_Exercise objective_
Could you copy exactly the lines from the start of the records through the one containing "You are a GUI", both included, and leave out the pictures?

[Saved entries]
::::

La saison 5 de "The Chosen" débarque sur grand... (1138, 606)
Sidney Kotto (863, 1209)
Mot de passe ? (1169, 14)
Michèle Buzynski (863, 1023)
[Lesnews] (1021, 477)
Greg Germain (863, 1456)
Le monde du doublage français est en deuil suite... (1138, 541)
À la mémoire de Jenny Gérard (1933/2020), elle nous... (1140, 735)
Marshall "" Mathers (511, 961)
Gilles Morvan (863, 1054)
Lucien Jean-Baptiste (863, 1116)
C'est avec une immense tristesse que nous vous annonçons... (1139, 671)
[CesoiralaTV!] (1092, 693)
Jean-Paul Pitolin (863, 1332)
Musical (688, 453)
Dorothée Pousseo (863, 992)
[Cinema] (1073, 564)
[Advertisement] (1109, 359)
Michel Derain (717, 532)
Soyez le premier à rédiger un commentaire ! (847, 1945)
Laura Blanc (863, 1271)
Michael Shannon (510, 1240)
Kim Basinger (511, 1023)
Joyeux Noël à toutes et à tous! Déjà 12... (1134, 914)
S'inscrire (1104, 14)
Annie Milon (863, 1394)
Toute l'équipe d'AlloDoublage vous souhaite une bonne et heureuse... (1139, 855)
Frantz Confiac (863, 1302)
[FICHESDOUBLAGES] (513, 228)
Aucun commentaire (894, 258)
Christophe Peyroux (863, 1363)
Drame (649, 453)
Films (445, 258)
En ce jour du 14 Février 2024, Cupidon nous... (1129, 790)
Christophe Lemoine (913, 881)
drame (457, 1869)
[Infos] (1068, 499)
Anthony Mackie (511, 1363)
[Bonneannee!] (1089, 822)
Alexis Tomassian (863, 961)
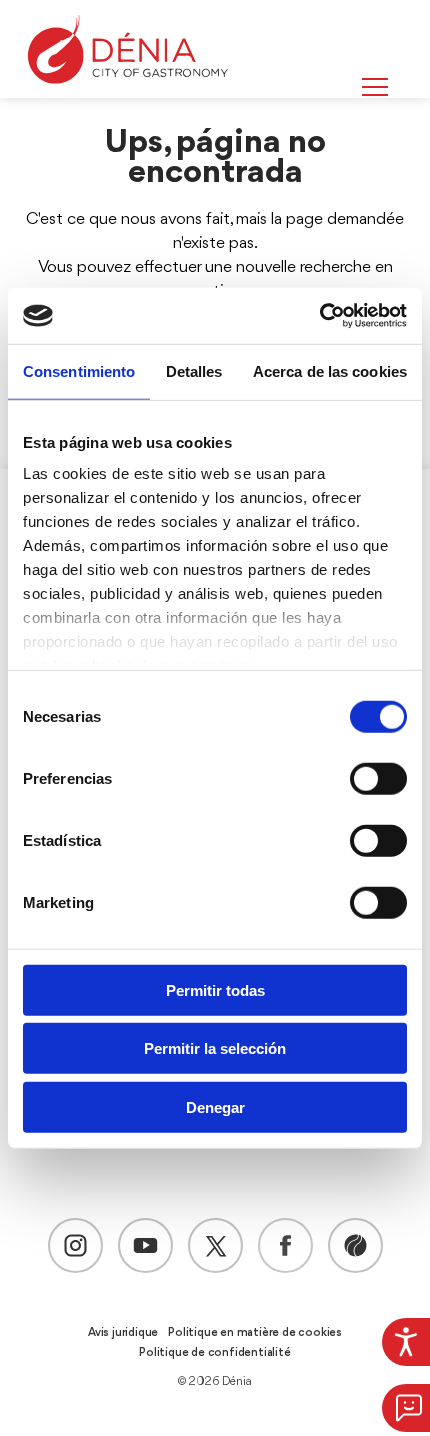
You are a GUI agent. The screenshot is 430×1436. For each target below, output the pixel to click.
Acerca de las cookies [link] (330, 370)
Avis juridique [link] (123, 1333)
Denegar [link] (215, 1106)
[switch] (378, 778)
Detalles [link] (194, 370)
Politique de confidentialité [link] (214, 1353)
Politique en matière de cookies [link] (255, 1333)
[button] (406, 1408)
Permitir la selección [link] (215, 1048)
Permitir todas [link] (215, 989)
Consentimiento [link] (79, 370)
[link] (406, 1342)
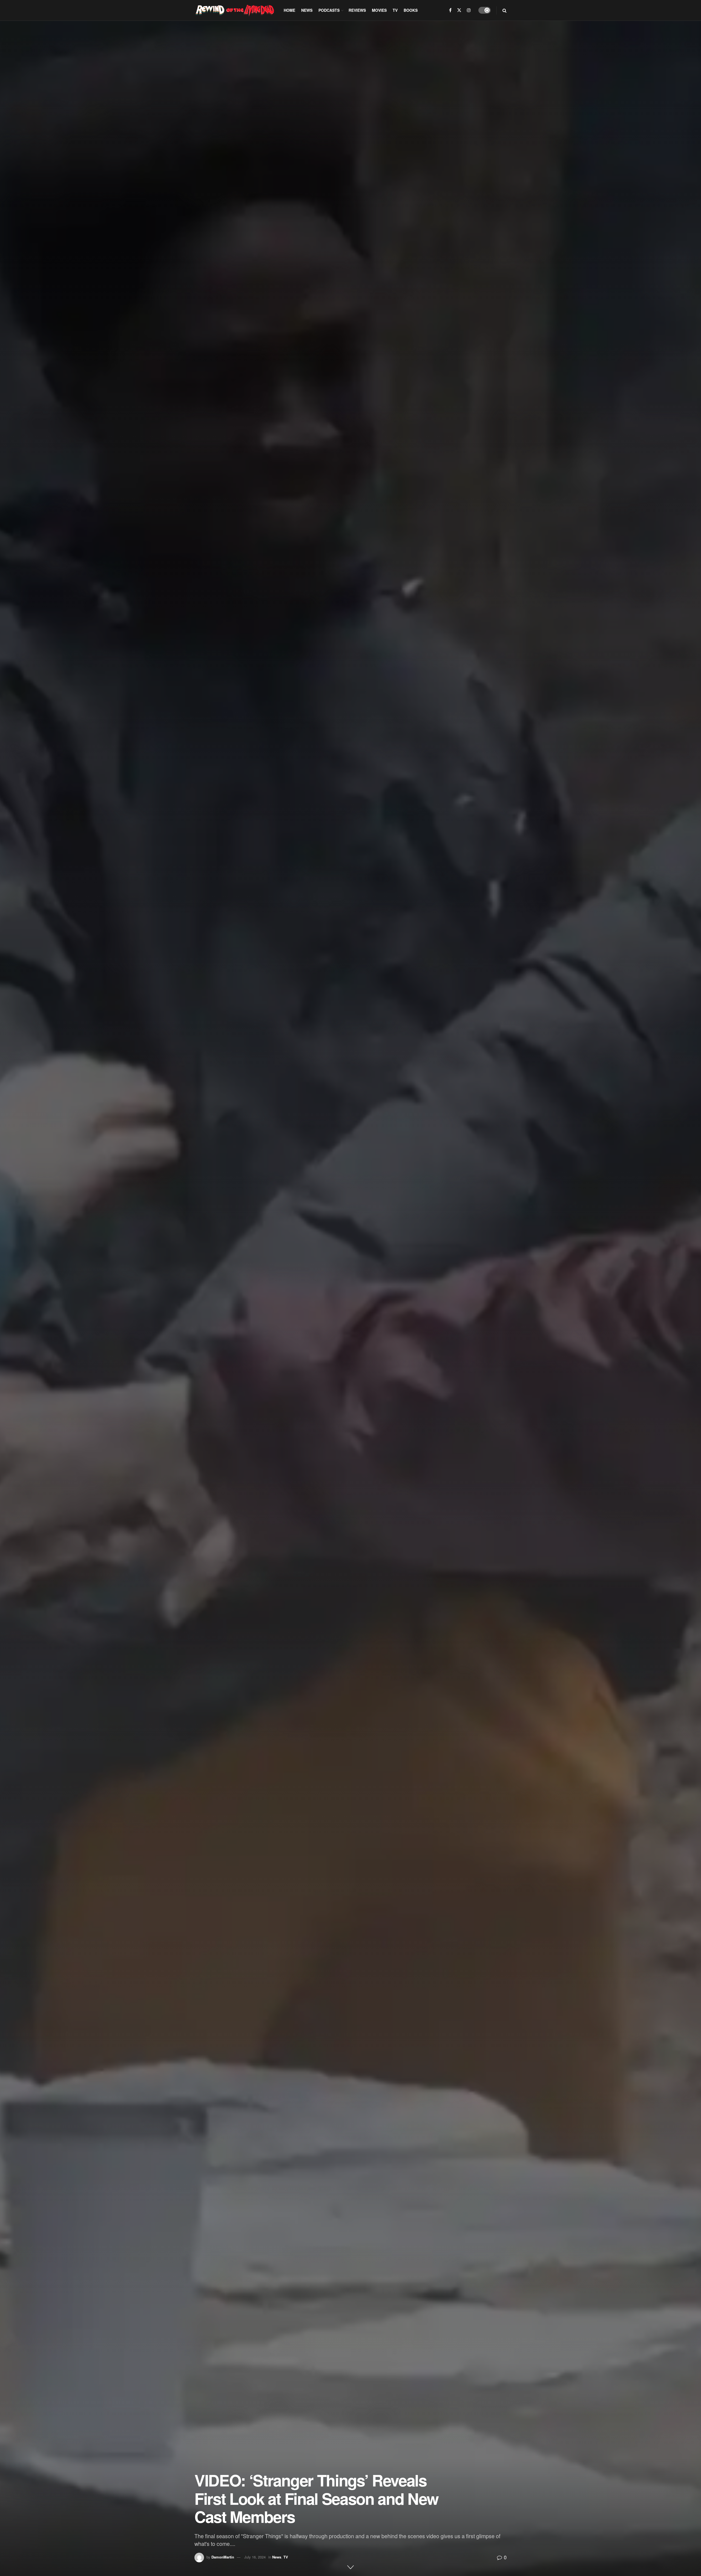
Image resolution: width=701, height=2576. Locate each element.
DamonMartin (222, 2557)
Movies (379, 10)
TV (395, 10)
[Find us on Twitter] (459, 10)
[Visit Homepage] (235, 10)
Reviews (357, 10)
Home (289, 10)
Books (411, 10)
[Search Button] (504, 10)
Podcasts (329, 10)
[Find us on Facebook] (450, 10)
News (306, 10)
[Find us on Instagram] (469, 10)
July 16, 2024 (255, 2557)
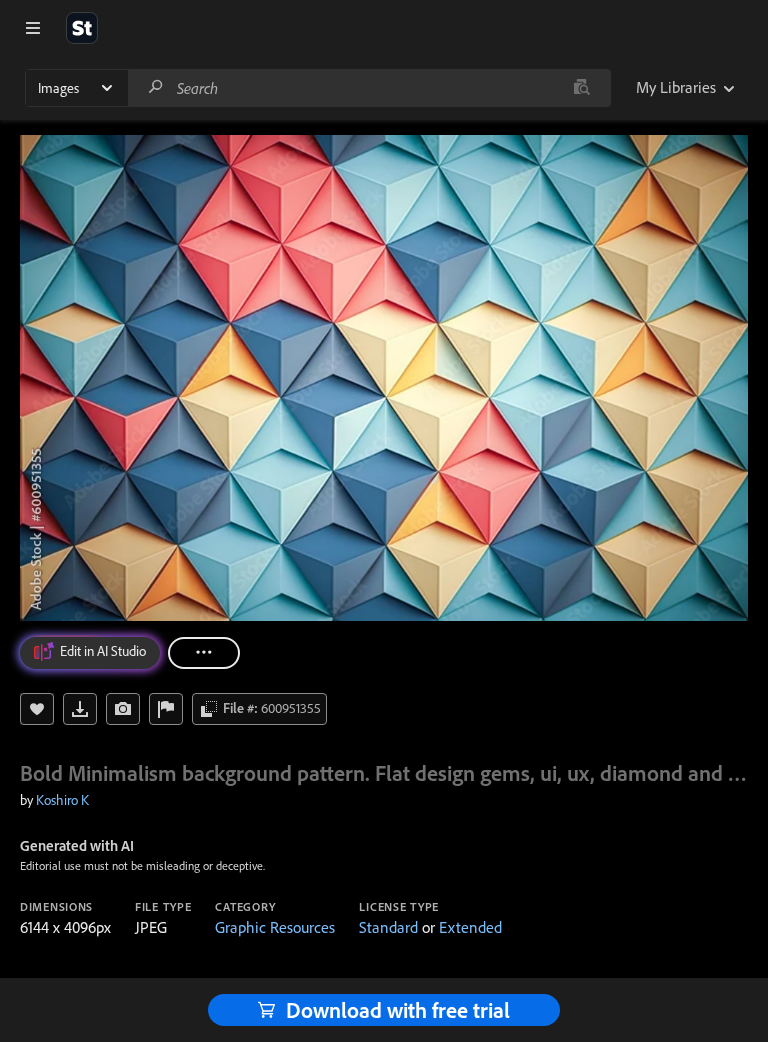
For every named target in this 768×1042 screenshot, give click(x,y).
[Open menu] (33, 28)
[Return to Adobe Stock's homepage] (82, 28)
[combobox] (369, 88)
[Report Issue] (166, 709)
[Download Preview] (80, 709)
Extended (470, 927)
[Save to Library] (37, 709)
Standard (388, 927)
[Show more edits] (204, 653)
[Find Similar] (123, 709)
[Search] (156, 87)
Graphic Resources (275, 927)
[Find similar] (581, 88)
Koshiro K (62, 800)
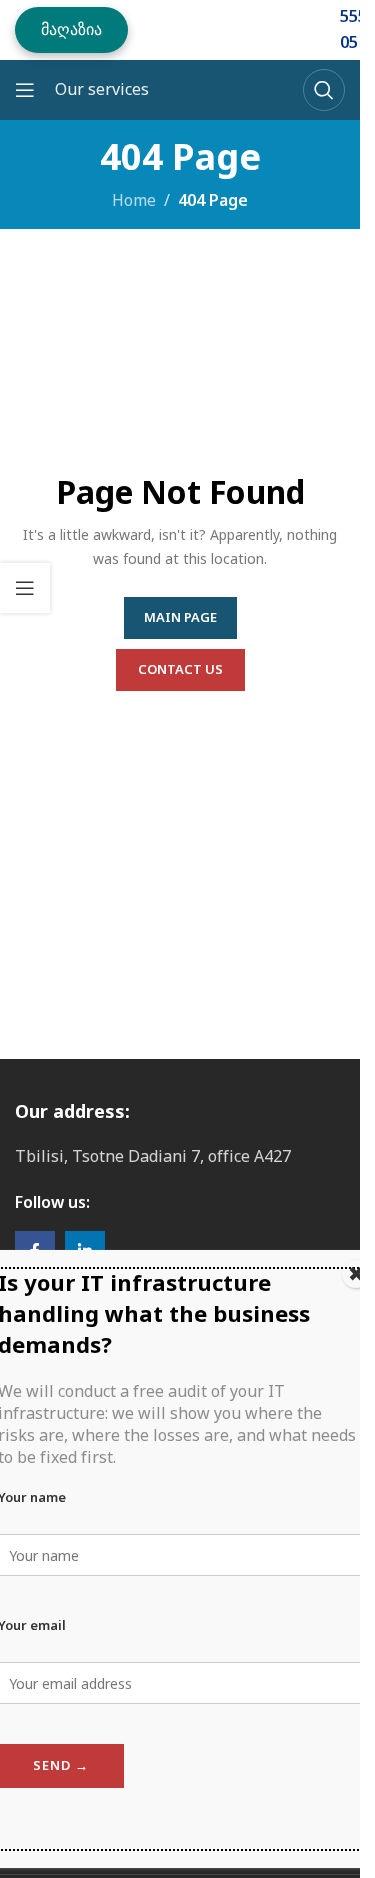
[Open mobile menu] (25, 90)
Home (134, 200)
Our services (102, 89)
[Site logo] (217, 28)
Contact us (180, 669)
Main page (180, 617)
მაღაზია (71, 29)
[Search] (324, 90)
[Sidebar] (25, 588)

::::

_Answer space_
La saison 5 de "The Chosen" débarque sur grand... (1138, 606)
Sidney Kotto (863, 1209)
Mot de passe ? (1169, 14)
Michèle Buzynski (863, 1023)
[Lesnews] (1021, 477)
Greg Germain (863, 1456)
Le monde du doublage français est en deuil suite... (1138, 541)
À la mémoire de Jenny Gérard (1933/2020), elle nous... (1140, 735)
Marshall "" Mathers (511, 961)
Gilles Morvan (863, 1054)
Lucien Jean-Baptiste (863, 1116)
C'est avec une immense tristesse que nous vous annonçons... (1139, 671)
[CesoiralaTV!] (1092, 693)
Jean-Paul Pitolin (863, 1332)
Musical (688, 453)
Dorothée Pousseo (863, 992)
[Cinema] (1073, 564)
[Advertisement] (1109, 359)
Michel Derain (717, 532)
Soyez le premier à rédiger un commentaire ! (847, 1945)
Laura Blanc (863, 1271)
Michael Shannon (510, 1240)
Kim Basinger (511, 1023)
Joyeux Noël à toutes et à tous! Déjà 12... (1134, 914)
S'inscrire (1104, 14)
Annie Milon (863, 1394)
Toute l'équipe d'AlloDoublage vous souhaite une bonne et heureuse... (1139, 855)
Frantz Confiac (863, 1302)
[FICHESDOUBLAGES] (513, 228)
Aucun commentaire (894, 258)
Christophe Peyroux (863, 1363)
Drame (649, 453)
Films (445, 258)
En ce jour du 14 Février 2024, Cupidon nous... (1129, 790)
Christophe Lemoine (913, 881)
drame (457, 1869)
[Infos] (1068, 499)
Anthony Mackie (511, 1363)
[Bonneannee!] (1089, 822)
Alexis Tomassian (863, 961)
You are a GUI agent. The screenshot is 430×1436. For each target below, output the pixel to click.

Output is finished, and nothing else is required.